Treatment

June 2nd, 2008 · No Comments

There are currently six treatment options for MS, also called disease modifying agents/drugs. Since MS researchers don’t like pills (or they just like to torture us), all six medications involved needles. Ok technically, they have not found a way to deliver the treatment that works as well as injections but there are clinical trials going on right now. The medications are:

Novantrone is kind of like chemotherapy and you can only be on it for 24 months total. It isn’t for me! Tysabri also has it’s problems and is a black box medication from the FDA. It has caused two deaths since first coming out. Those are both out.
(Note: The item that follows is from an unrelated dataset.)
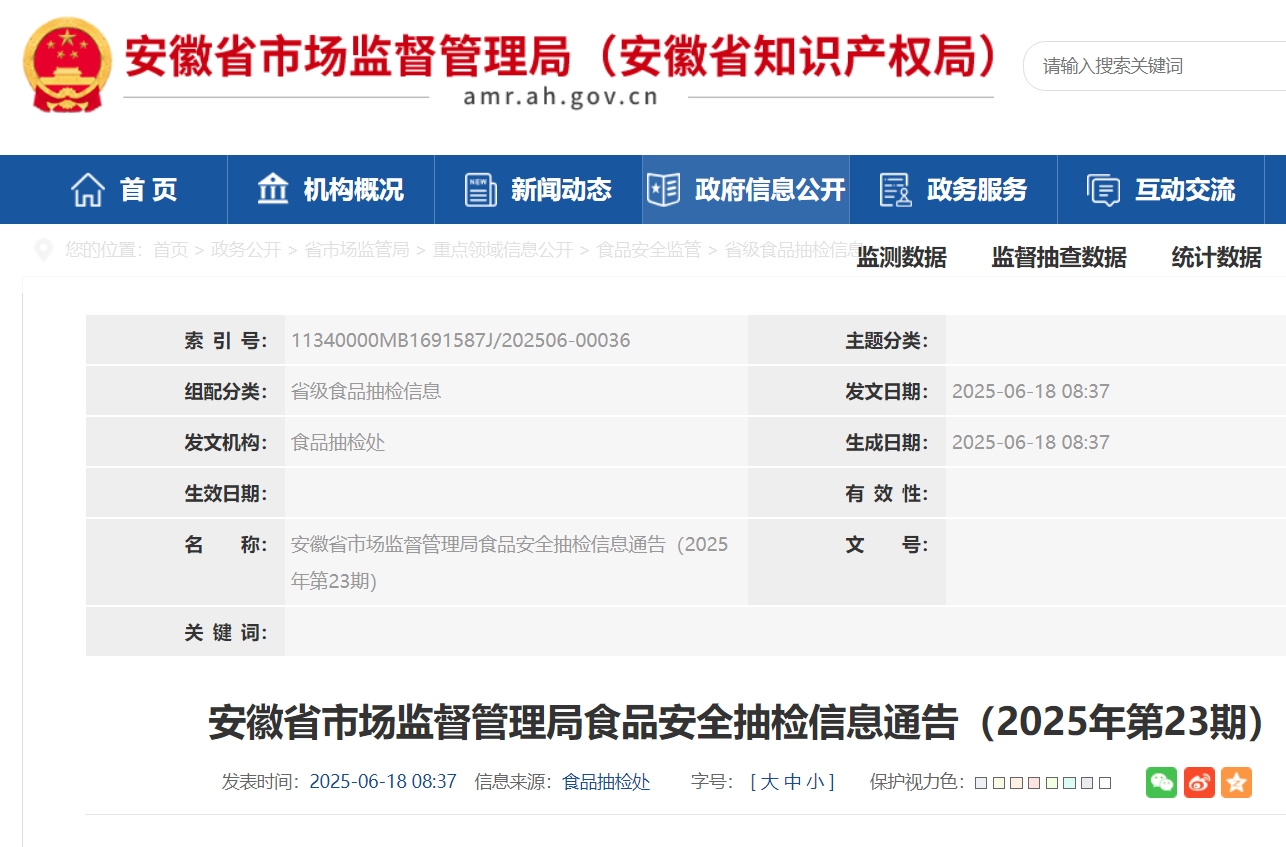Click the building icon beside 机构概况
This screenshot has width=1286, height=847.
click(273, 190)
Now, interferon is an immunosuppressant with some crappy side effects. Most people seem to get flu-like symptoms. The shots for these are either weekly, every couple days or every other day. That means feeling like crap weekly, every couple days or every other day. It sounds fun huh? The other concern I have involves virus filled coworkers. Since it is an immunosuppressant, can feel like I have the flu AND actually have the flu.

Copaxone is not interferon! It is a daily injection and has very few side effects. The main complaints involve the needle stick/injection site issues and 15-30 minute intense panic attack right after injection. They have an auto-injection thingybobber to help. They have had some very good research out lately:

Teva Pharmaceutical Industries Ltd today announced new results from the PreCISe study, which demonstrated that early treatment with COPAXONE^® (glatiramer acetate injection) significantly reduced the risk of developing clinically definite multiple sclerosis (CDMS) by 45 percent compared to placebo (hazard ratio 0.55, p=0.0001). These data were presented as late-breaking science at the 60^th Annual Meeting of the American Academy of Neurology (AAN) in Chicago.

All of the medications are covered by insurance with either a 20 or 40 dollar copay for 90 days. So at this point, Copaxone is a clear winner. I much rather do a daily injection and have less side effects. That is an easy decision. With all the research I have done, it also seems like a good medication for my type of MS (first event). None the less, it is more of a guessing game as to which one might work for you. You just hope you guess right.

Now I just hope the doctor agrees (he is the one that told me to research my options though!). My appointment is on Friday where I have to do that stupid annoying vision test with the blinky lights and the mean Russian vision test lady. It should be fun.